You can breathe in and out as many times as you like while you prepare to swing, but I want you to breathe in a way that matches the way you expend energy at impact.
  • Start breathing in as you start your takeaway. That's right, inhale as you start your backswing. You aren't putting effort into your takeaway; it should feel relaxed. And you'll find that inhaling as you swing to the top helps you make a wider swing, simply because it's easier to breathe that way.
  • Then exhale as you start your downswing BUT you want to keep it pretty smooth until your hands are around waist high...
  • And at that point, exhale hard as you swing into impact. You want to feel as if you're focusing the effort of your swing on the back of the ball.
Now if you follow those instructions, you won't feel as if you make a slow exhale followed by an explosive exhale. What you will feel is a gradual acceleration from the top of your backswing down to impact.
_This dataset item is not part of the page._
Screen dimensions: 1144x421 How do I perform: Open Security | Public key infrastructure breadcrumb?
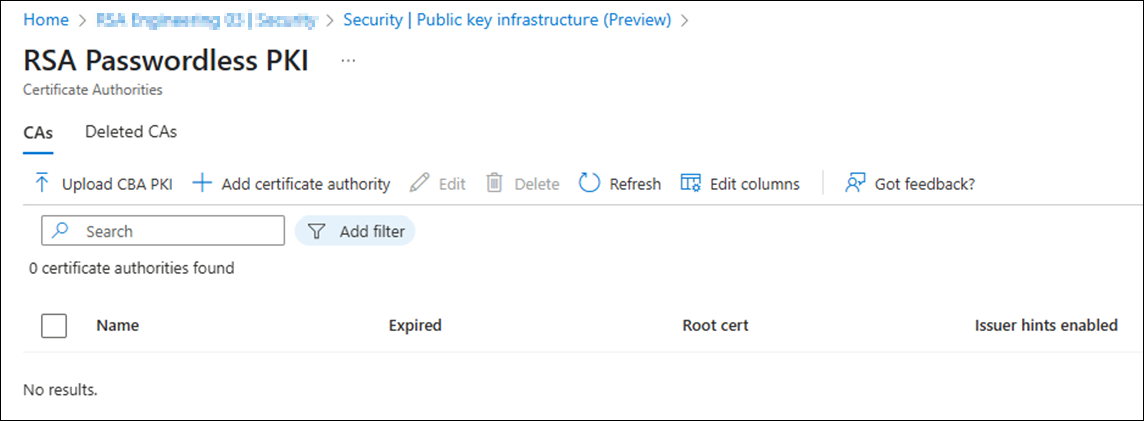coord(507,20)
Why is that important? Because the biggest problem most players have -- even the pros -- is that they get quick at the top and try to jerk the club down. All they do is throw their swing plane off, which typically causes a slightly over-the-top swing which, for the pros, results in a double-cross (left going left) and for lesser mortals results in a bad pull-slice.

Timing the motion of your swing to your inhale and exhale forces your body to slow down just enough to keep your rhythm smooth. This is a trick that weightlifters and other "grunt force" athletes use to maximize their efforts without hurting themselves. (This is the natural way to breathe when you do something hard. If you breathe wrong, your muscles are working against each other.)

So give this idea a try. Take a few swings on the range to get used to the feel -- as I said, it may feel a bit weird at first because most of us aren't naturally athletic -- and see if you don't develop a better rhythm to your swing.